The German parliament has approved the country's contribution to a European Union aid deal for debt-laden Greece. The Bundesrat upper house has also approved the multi-billion pound rescue package.
Merkel's Bundestag majority helped push through the aid deal
Germany's parliament has approved an aid package worth 22.4 billion euros ($28.4 billion) for eurozone partner Greece. The funds are to be paid out over the next three years as part of an EU financial aid deal for Athens.
The legislation allowing Berlin's pledge was subject to debate in the lower house, the Bundestag, early on Friday ahead of a vote in the upper house, the Bundesrat, which also approved the package.
The Christian Democrat-Free Democrat coalition government won support from the Green party, while the opposition Social Democrats (SPD) abstained.
Chancellor Angela Merkel praised the vote as an important step for the stabilization of the euro and reiterated the importance of a "demanding austerity program" in Greece for it to be effective. She expressed regret that the SPD had not voted in favor of the measures.
"I find it regrettable that in such a serious political situation the Social Democrats, unlike the Greens, have not been able to bring themselves to say yes," said Merkel.

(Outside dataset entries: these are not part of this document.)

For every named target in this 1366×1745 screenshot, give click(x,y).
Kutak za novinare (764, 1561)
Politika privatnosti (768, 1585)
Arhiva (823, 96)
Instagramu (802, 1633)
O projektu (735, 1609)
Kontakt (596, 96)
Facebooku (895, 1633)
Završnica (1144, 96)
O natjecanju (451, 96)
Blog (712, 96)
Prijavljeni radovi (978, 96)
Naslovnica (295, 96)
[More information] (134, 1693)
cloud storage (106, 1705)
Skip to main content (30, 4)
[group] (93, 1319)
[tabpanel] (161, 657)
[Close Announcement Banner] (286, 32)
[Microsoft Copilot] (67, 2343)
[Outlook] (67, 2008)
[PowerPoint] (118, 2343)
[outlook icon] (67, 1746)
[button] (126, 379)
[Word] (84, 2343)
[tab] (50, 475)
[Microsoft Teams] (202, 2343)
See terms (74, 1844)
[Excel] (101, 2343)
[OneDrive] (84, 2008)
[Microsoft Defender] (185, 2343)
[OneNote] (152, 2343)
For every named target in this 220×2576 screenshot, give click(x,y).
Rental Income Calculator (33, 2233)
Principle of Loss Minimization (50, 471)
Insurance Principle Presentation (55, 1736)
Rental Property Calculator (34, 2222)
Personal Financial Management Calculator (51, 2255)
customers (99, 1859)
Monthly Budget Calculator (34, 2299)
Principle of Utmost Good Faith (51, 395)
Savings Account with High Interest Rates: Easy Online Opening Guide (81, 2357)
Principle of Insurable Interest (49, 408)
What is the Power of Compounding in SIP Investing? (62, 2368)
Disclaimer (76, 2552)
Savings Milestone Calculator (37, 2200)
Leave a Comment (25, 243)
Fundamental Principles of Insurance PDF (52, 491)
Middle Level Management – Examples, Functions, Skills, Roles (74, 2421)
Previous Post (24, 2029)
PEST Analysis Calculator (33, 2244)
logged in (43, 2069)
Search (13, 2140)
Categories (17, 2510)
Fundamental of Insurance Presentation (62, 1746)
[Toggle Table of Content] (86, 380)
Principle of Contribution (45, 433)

Protests in Greece have been violent
The German aid is part of a 110-billion-euro rescue package to be provided jointly by the EU and the International Monetary Fund over the next three years to help stabilize the Greek economy and alleviate its huge mound of debt. Germany is the largest contributor to the EU package.
The money is to be provided by the state-owned KfW bank. Around 8.4 billion euros is to be made available for 2010.
Finance Minister Wolfgang Schaeuble warned during the Bundestag session that inaction on Greece would have dangerous consequences.
"It would be devastating to even risk a chance of Greece, a member of the eurozone, going bankrupt," he told the parliament. "We have to reject any ideas of Greece (attempting to pay off its own) debts if we want any chance of preserving the stability of our common currency."
The parliamentary go-ahead had been expected as the coalition government of Chancellor Angela Merkel enjoys a strong majority in the parliament. However, the German contribution has been deeply unpopular on the streets, and Merkel has had to work hard to convince ordinary Germans that Greek stability was important for the stability of Europe.
Sarkozy and Merkel have presented a united front
As a precondition to the deal, the Greek government has had to push through a tough austerity program, which includes spending cuts totaling 30 billion euros. The program has led to widespread demonstrations and strikes across Greece. Three people died in Athens on Wednesday after rioters set fire to a bank.
Later on Friday, Merkel is to meet with other eurozone leaders in Brussels in a bid to finalize the Greek rescue deal and address the long-term future of the European single currency.
Earlier in the day, the French parliament approved its contribution of 16.8 billion euros ($21.2 billion) for the Greek aid deal.
As much as 3.9 billion euros of the French contribution is to be made available this year. The aid deal passed the parliamentary vote with broad backing from both the ruling center-right party of President Nicolas Sarkozy and the opposition Socialists.
Speaking on Canal Plus television, Finance Minister Christine Lagarde reiterated that "Greece is part of the eurozone, so we are all together in the same boat."